The period after the Nakba (1948) is usually remembered as a disastrous period in which Palestinians were victimized and devastated by war and its consequences, including the displacement of the indigenous people, the destruction of their urban and rural habitats, and the disruption of their social and spatial practices. In contrast to this gloomy picture of Palestine, we notice in this period the spread of modern architectural forms that cannot be overlooked in our endeavor to understand the process of architecture and space in Palestine, especially the architecture of coastal cities (such as Jaffa and Haifa) and cities in the central West Bank (such as Jerusalem, Nablus, Ramallah, Al-Bireh and Bethlehem).

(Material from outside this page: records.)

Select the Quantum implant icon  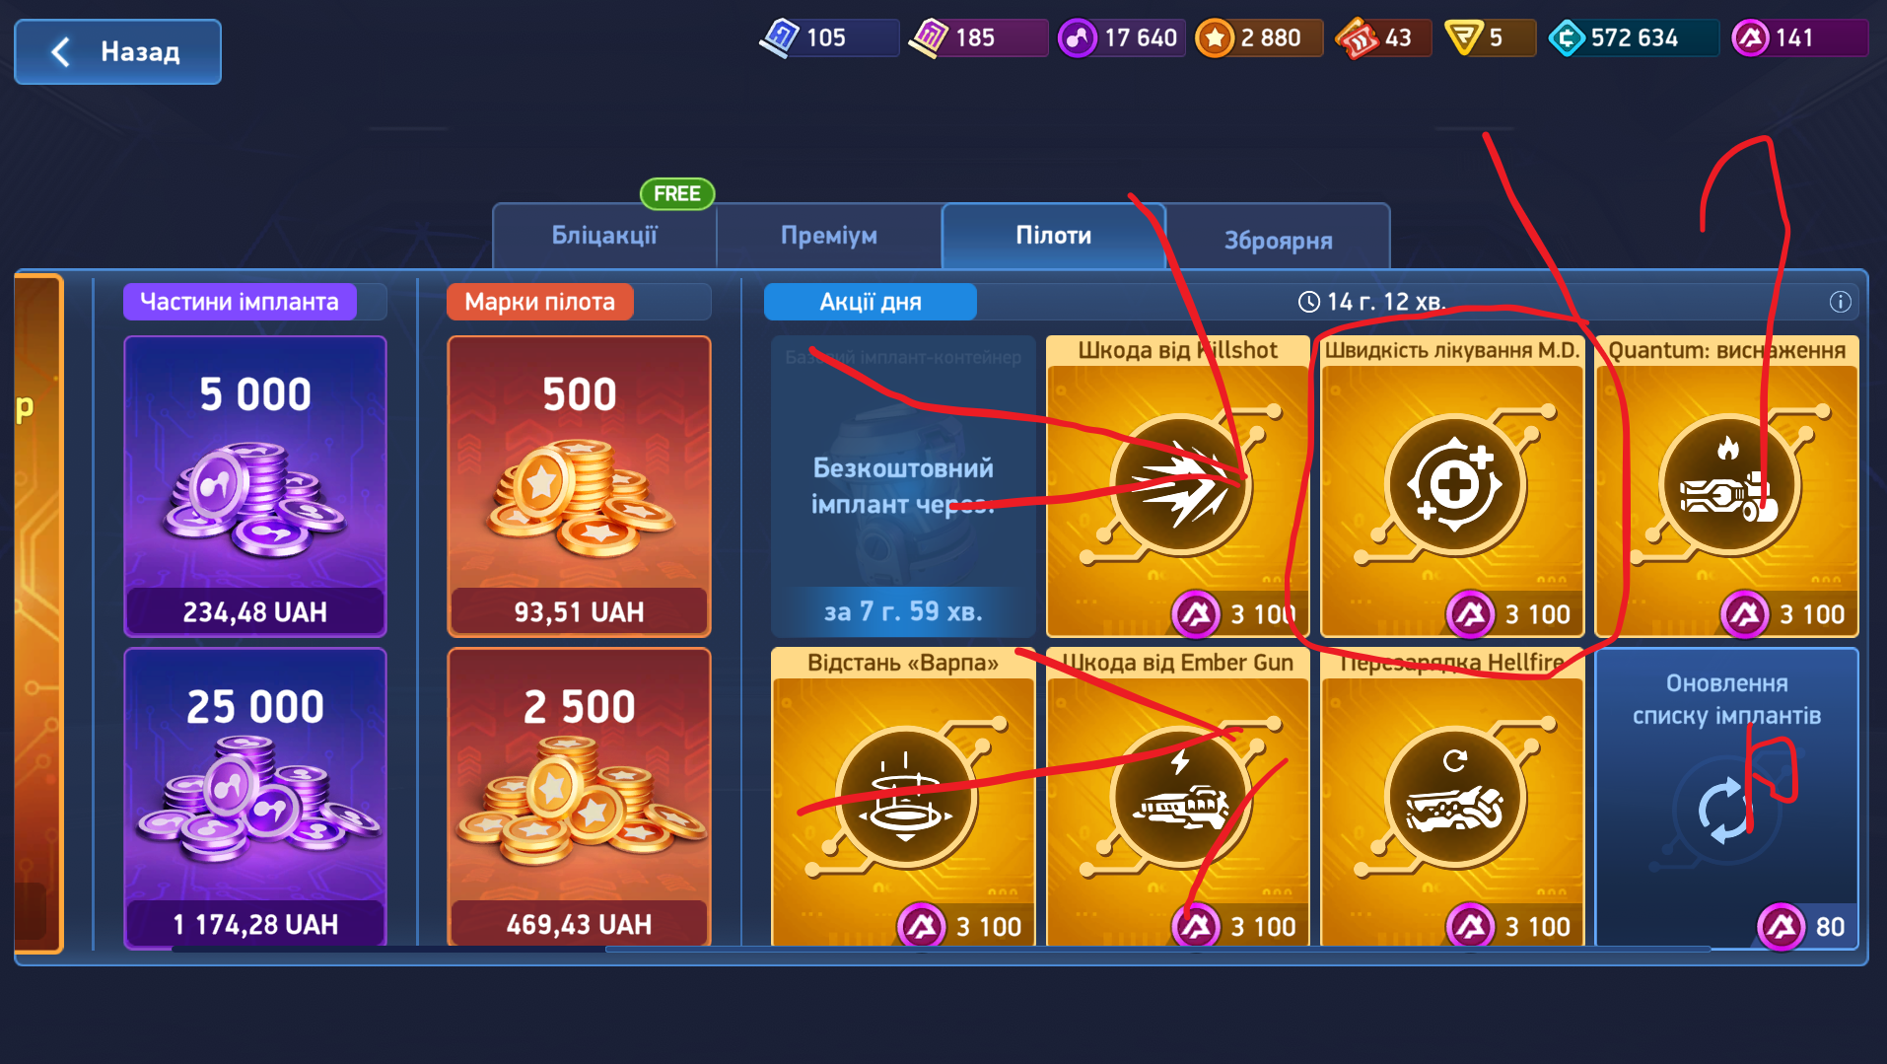point(1728,486)
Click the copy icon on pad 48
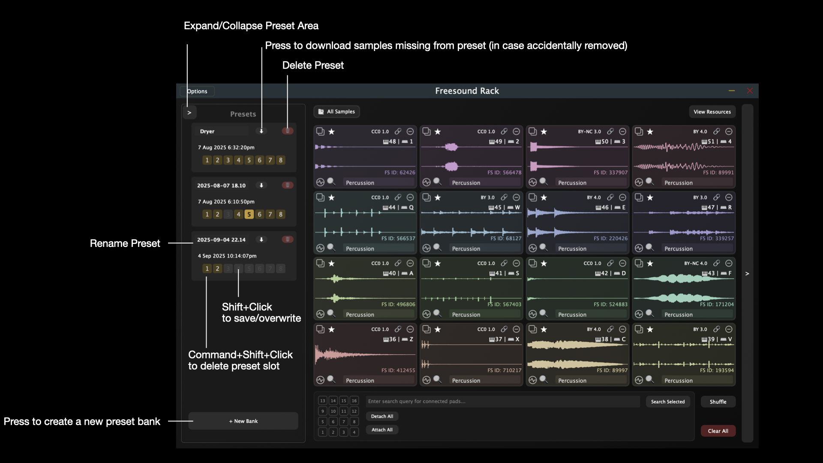823x463 pixels. (320, 131)
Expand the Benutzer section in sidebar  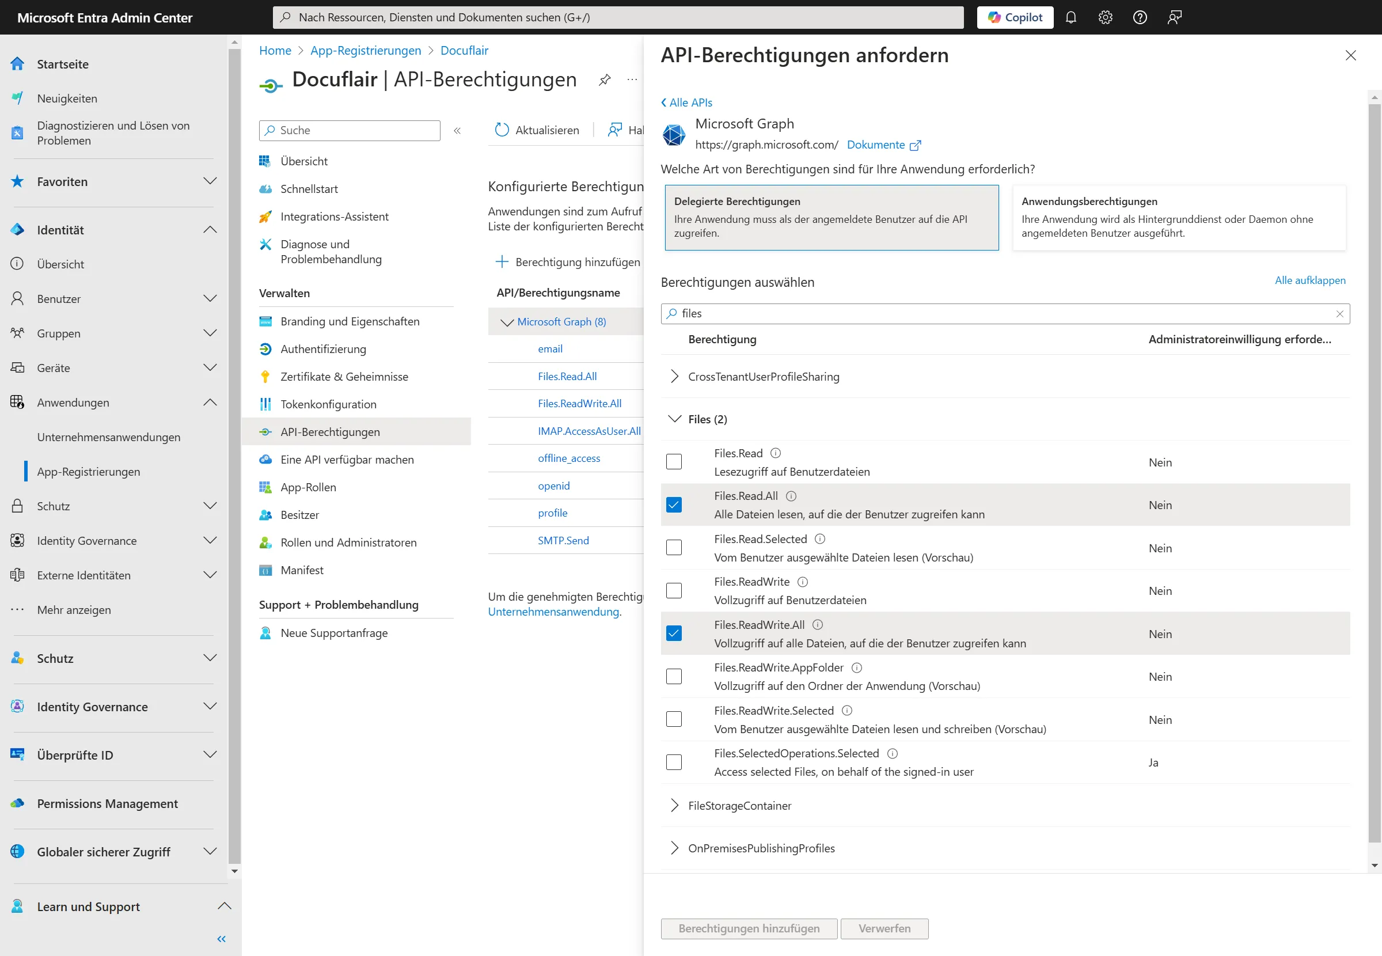click(x=210, y=298)
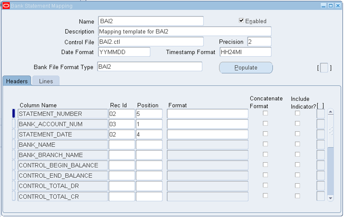Image resolution: width=344 pixels, height=217 pixels.
Task: Select the Description field text
Action: [184, 31]
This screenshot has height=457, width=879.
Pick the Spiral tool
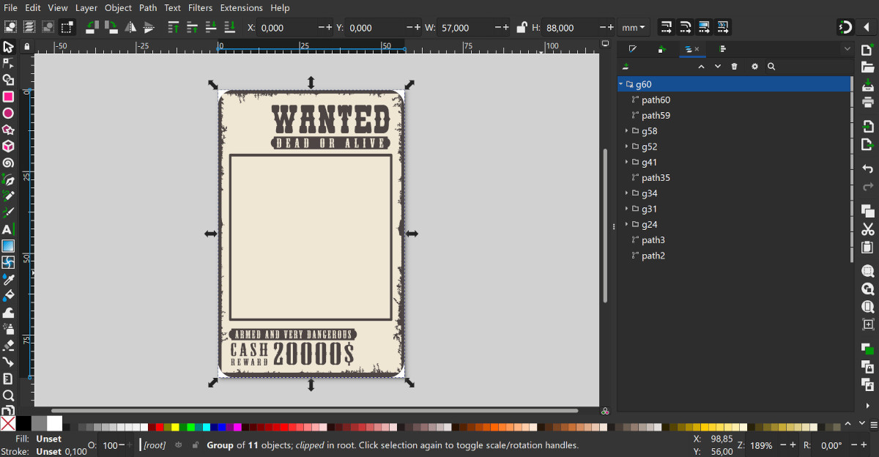(x=8, y=163)
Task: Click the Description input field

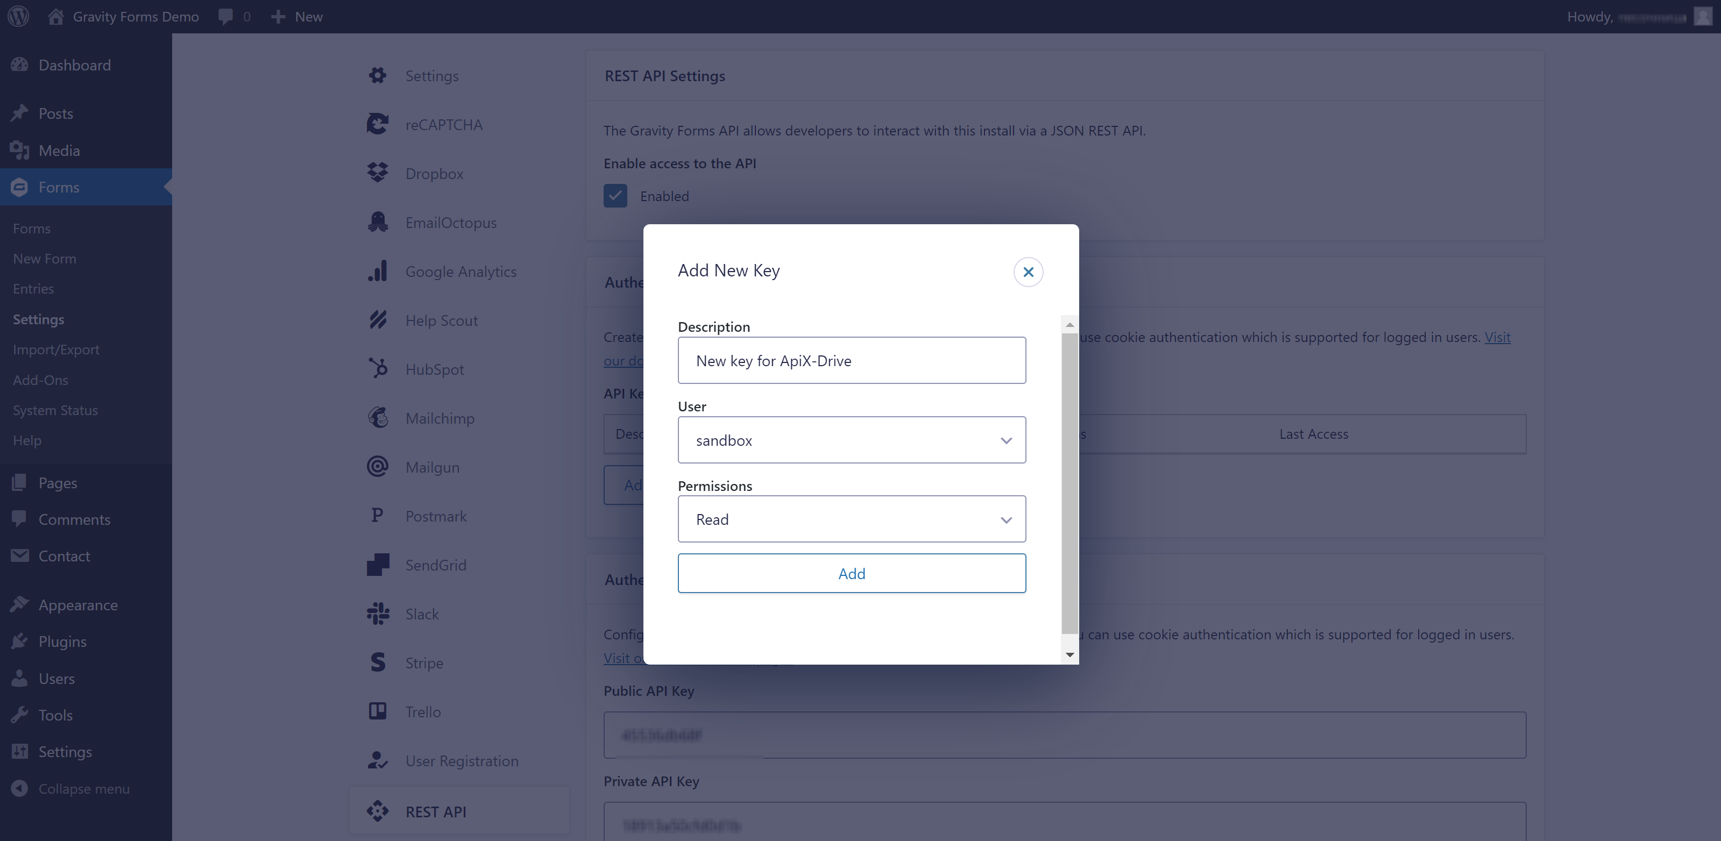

It seems that Palestinian architecture between the Nakba (1948), or shortly before, and the 1967 war, or shortly after, was influenced by the modern architectural style of the region in particular, and of the globe in general, and it was living a modernist era in terms of form, function, and construction techniques—an era that we can tentatively call “Palestine Modern”. This new architecture expresses the dreams and aspirations of the pioneering Palestinian architects and engineers who were “struggling” to claim a place for their architectural and spatial practices in a wider landscape.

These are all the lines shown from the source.